== Texte fourni ==
════════════════════
« Ma formule pour ce qu’il y a de grand dans l’homme est amor fati : ne rien vouloir d’autre que ce qui est, ni devant soi, ni derrière soi, ni dans les siècles… » Nietzche
Quand on commence à méditer, on a tendance à vouloir « bien faire ». On a cette conviction profonde que si l’on ne fait pas d’effort, si l’on n’impose pas à notre corps notre volonté, on ne va pas y arriver. Mais arriver à quoi ? À atteindre le but que nous nous sommes fixé, à ressembler à l’image idéale que nous avons forgée dans notre tête ? Cela peut marcher pour faire de la gymnastique, déjà moins pour le sport où le corps doit agir plus vite que le mental. L’état d’esprit de la méditation ressemble à celui du yoga et des arts martiaux : par la pratique régulière on n’apprend pas au corps à obéir à son mental, on lui apprend au contraire à se libérer du mental pour agir.
Pendant la méditation, il faut faire confiance à son corps. Il faut le laisser respirer, trouver sa posture sans intervenir directement, sans vouloir forcer quoique ce soit, en restant juste attentif. Cette attention de l’esprit sert à ne pas se relâcher, se laisser distraire, et non à contrôler et à corriger. C’est par la fermeté de l’esprit que l’on maintient la fermeté du corps dans la posture et par le calme de l’esprit que l’on retrouve une respiration profonde. Le corps n’a pas besoin du mental pour fonctionner, c’est au contraire le psychisme qui dans certains cas l’empêche d’agir naturellement. C’est l’ego qui intervient avec son flot d’injonctions : « Fait comme ceci, soit comme cela… » et qui cherche à imposer au corps des positions et des rythmes inadaptés. Quand on médite, il ne faut pas chercher à bien faire, mais à laisser faire. Il faut avoir confiance.
Le souci de soi
Mais pourquoi avons-nous tant de mal à avoir confiance ? Confiance en soi, confiance aux autres, confiance à la vie ?… Le principal obstacle à la confiance c’est le souci de soi. C’est cette inquiétude permanente que nous entretenons à notre sujet, non pas pour ce que nous vivons dans l’instant présent – ce qui serait légitime si l’on est malade, par exemple, ou confronté à une situation difficile – mais pour ce que nous craignons de vivre : peur de ne plus être aimé, de perdre notre santé, notre beauté, notre statut social, notre confort de vie… Que d’efforts faisons-nous chaque jour par souci de soi ! La masse des produits vendus qui nous promettent de rester plus jeunes, plus séduisants, plus en forme, le nombre de publications pour nous aider à être plus performants dans notre travail et notre vie personnelle, en sont la preuve ! C’est l’attachement à notre ego qui entretient notre manque de confiance.
════════════════════
== Données fournies ==
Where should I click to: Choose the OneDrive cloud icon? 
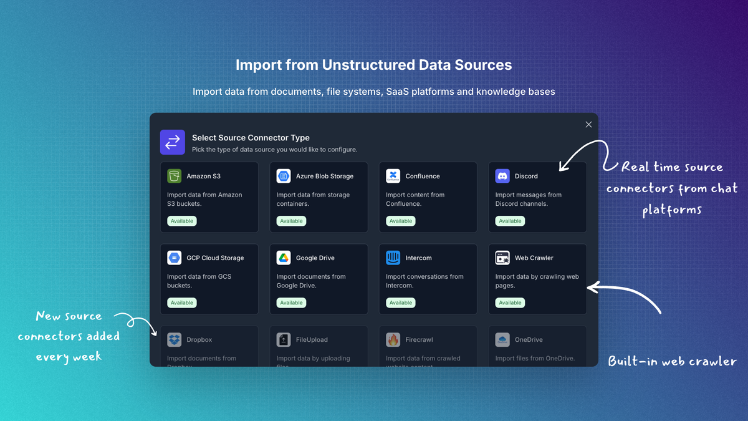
════════════════════
== Tâches à réaliser ==
A – D'après le texte fourni, quel est le principal obstacle à la confiance ?
B – Reproduisez le passage du texte fourni situé entre « Pendant la méditation, il » et « faut avoir confiance. », bornes incluses.

== Liste des solutions ==
A – Le souci de soi.

B –
Pendant la méditation, il faut faire confiance à son corps. Il faut le laisser respirer, trouver sa posture sans intervenir directement, sans vouloir forcer quoique ce soit, en restant juste attentif. Cette attention de l’esprit sert à ne pas se relâcher, se laisser distraire, et non à contrôler et à corriger. C’est par la fermeté de l’esprit que l’on maintient la fermeté du corps dans la posture et par le calme de l’esprit que l’on retrouve une respiration profonde. Le corps n’a pas besoin du mental pour fonctionner, c’est au contraire le psychisme qui dans certains cas l’empêche d’agir naturellement. C’est l’ego qui intervient avec son flot d’injonctions : « Fait comme ceci, soit comme cela… » et qui cherche à imposer au corps des positions et des rythmes inadaptés. Quand on médite, il ne faut pas chercher à bien faire, mais à laisser faire. Il faut avoir confiance.